> _Your objective_: Pictures are to be left out, and only the lines from the one containing "Where should I" through the last line of the data are to be returned exactly.

> _Entries provided_:
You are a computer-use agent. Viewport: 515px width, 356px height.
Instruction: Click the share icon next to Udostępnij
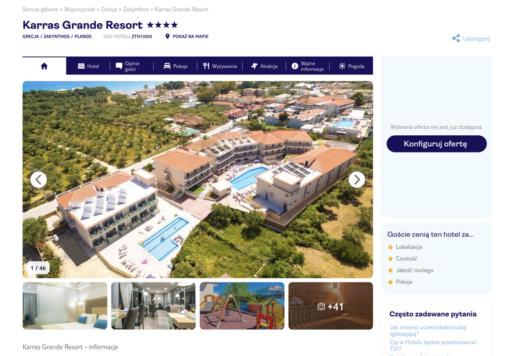(456, 39)
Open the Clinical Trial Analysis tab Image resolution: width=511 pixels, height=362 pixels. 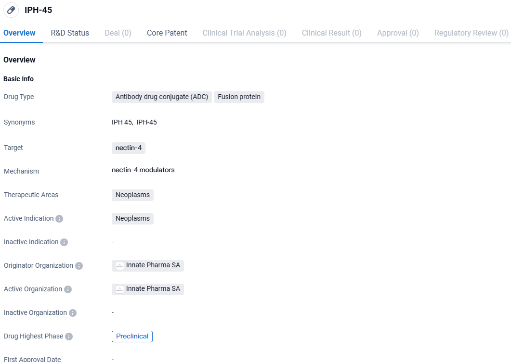pos(244,33)
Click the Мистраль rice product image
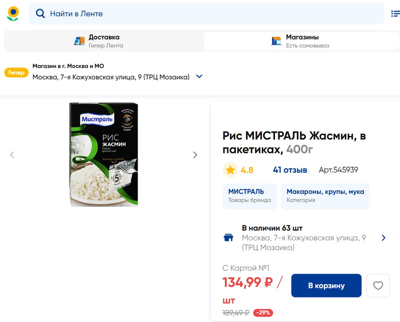Viewport: 400px width, 322px height. 104,155
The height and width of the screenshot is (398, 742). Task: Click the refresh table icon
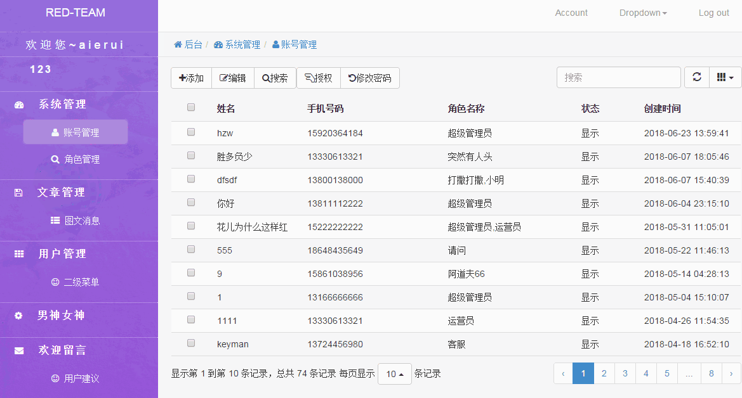(x=696, y=77)
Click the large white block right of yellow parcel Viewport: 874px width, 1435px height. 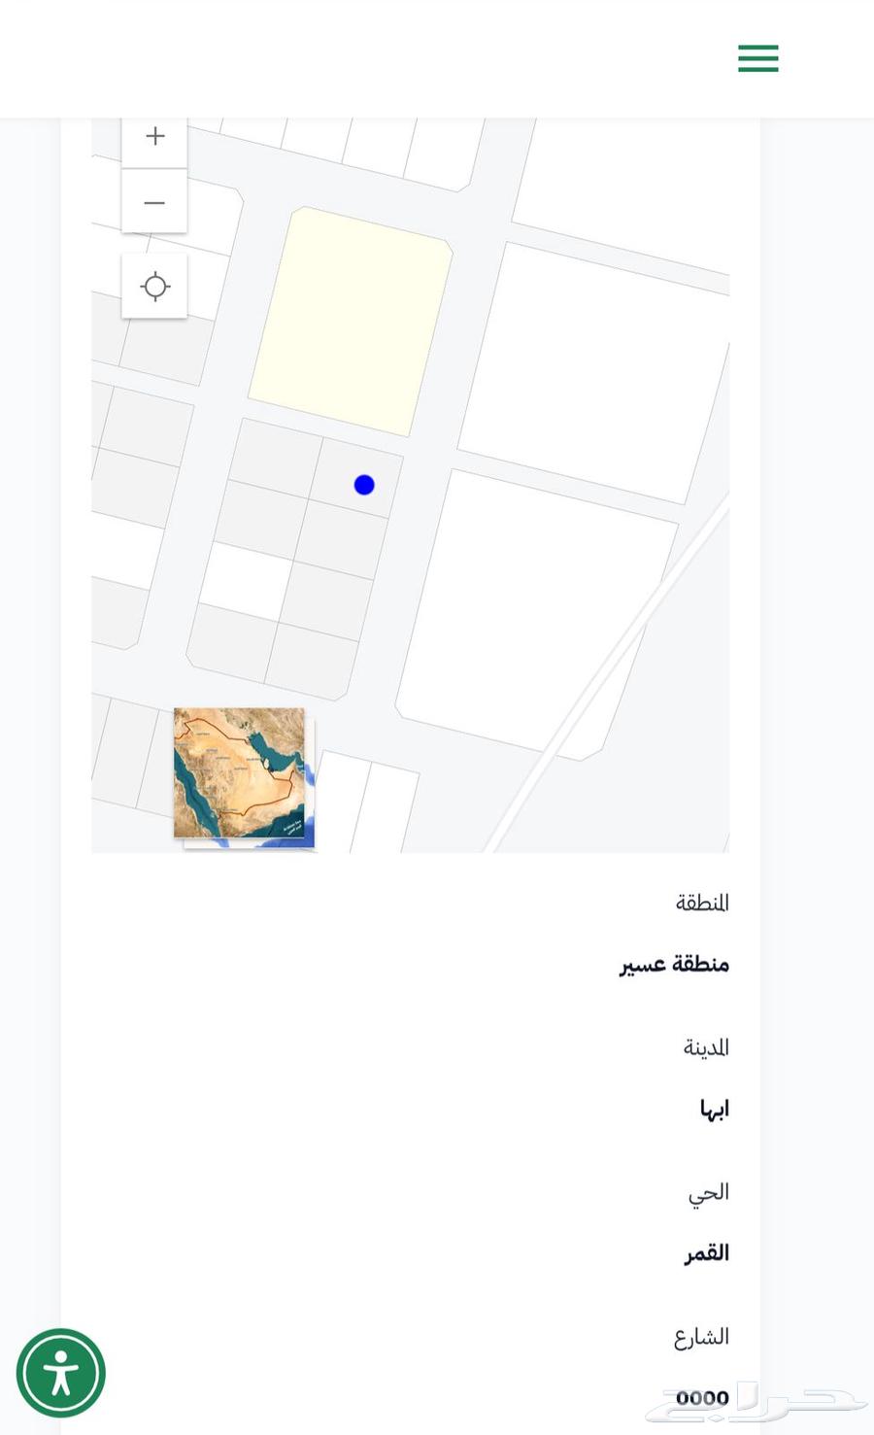[592, 369]
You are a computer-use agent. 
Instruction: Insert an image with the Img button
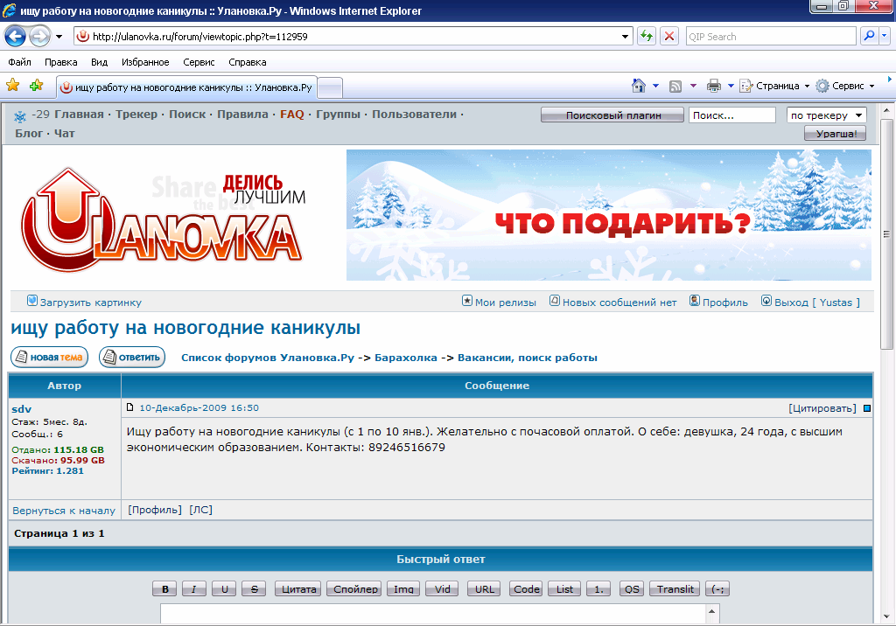pyautogui.click(x=404, y=588)
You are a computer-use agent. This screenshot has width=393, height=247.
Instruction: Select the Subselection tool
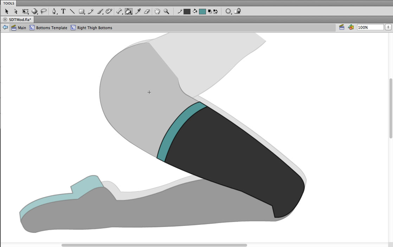coord(16,11)
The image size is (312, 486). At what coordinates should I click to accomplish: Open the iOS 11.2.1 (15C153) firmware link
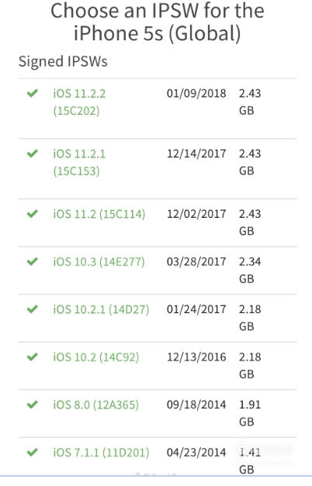point(79,162)
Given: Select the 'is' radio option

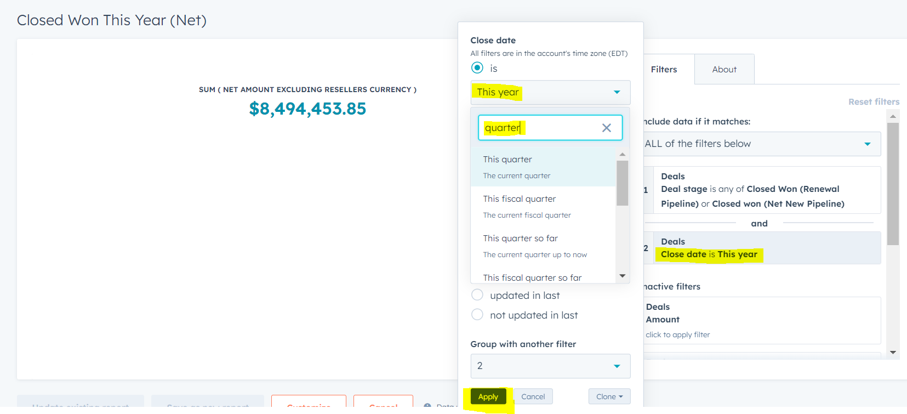Looking at the screenshot, I should coord(477,68).
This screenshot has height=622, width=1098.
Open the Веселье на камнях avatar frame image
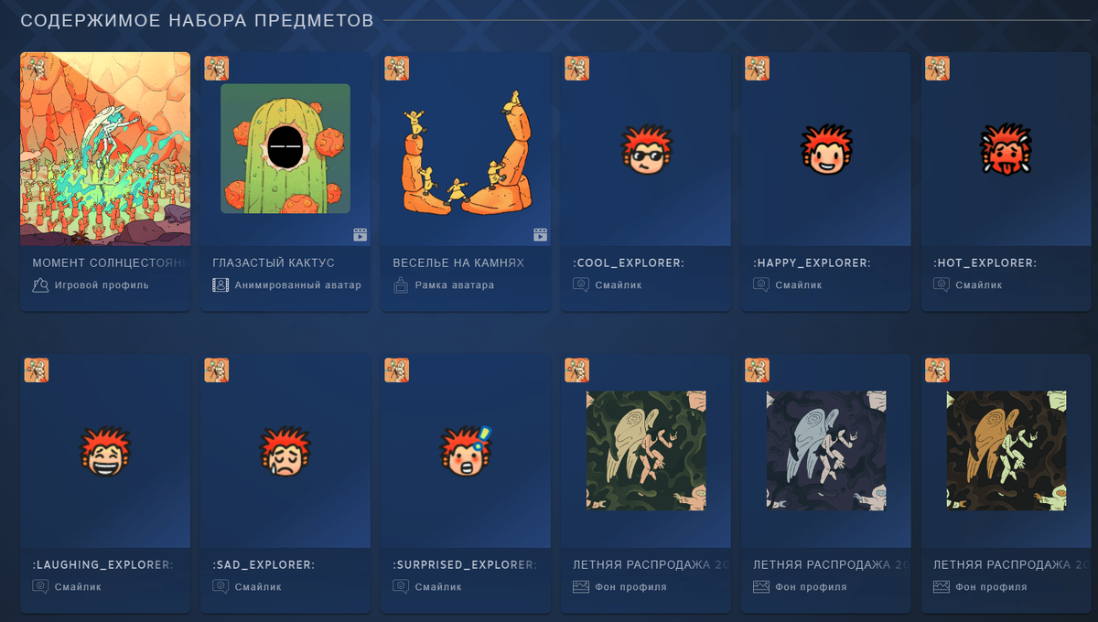tap(467, 154)
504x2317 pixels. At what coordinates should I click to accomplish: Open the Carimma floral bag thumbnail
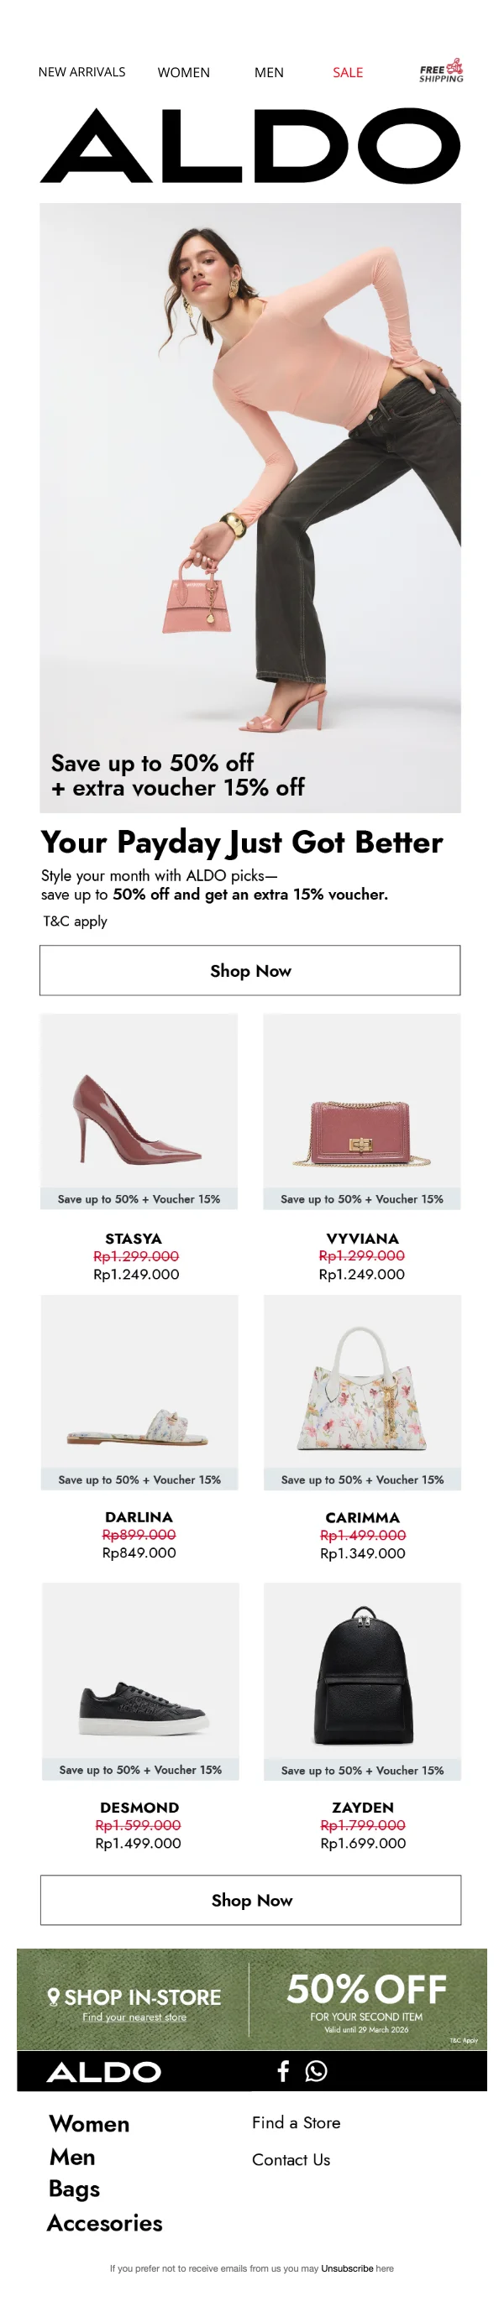[x=362, y=1391]
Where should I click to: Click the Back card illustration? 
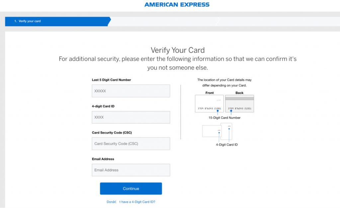point(239,103)
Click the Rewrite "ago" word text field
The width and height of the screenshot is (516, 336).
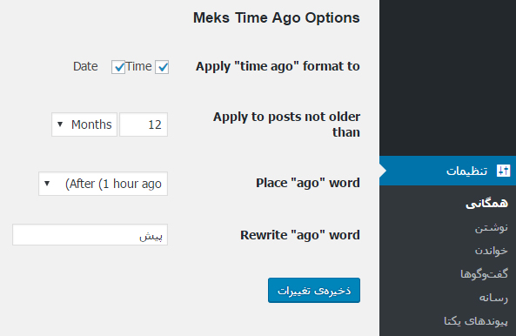90,235
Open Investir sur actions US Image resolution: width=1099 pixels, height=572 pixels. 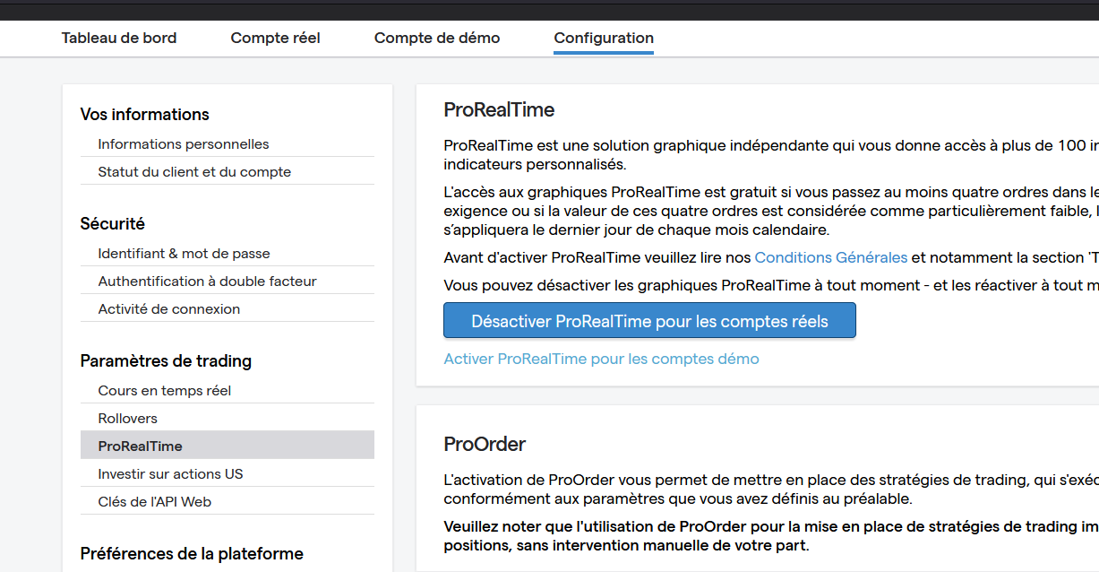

> _Answer box_:
Where should I click to: Click the Back card illustration? 
point(239,103)
Click the Rewrite "ago" word text field
The width and height of the screenshot is (516, 336).
90,235
Open Investir sur actions US Image resolution: width=1099 pixels, height=572 pixels. 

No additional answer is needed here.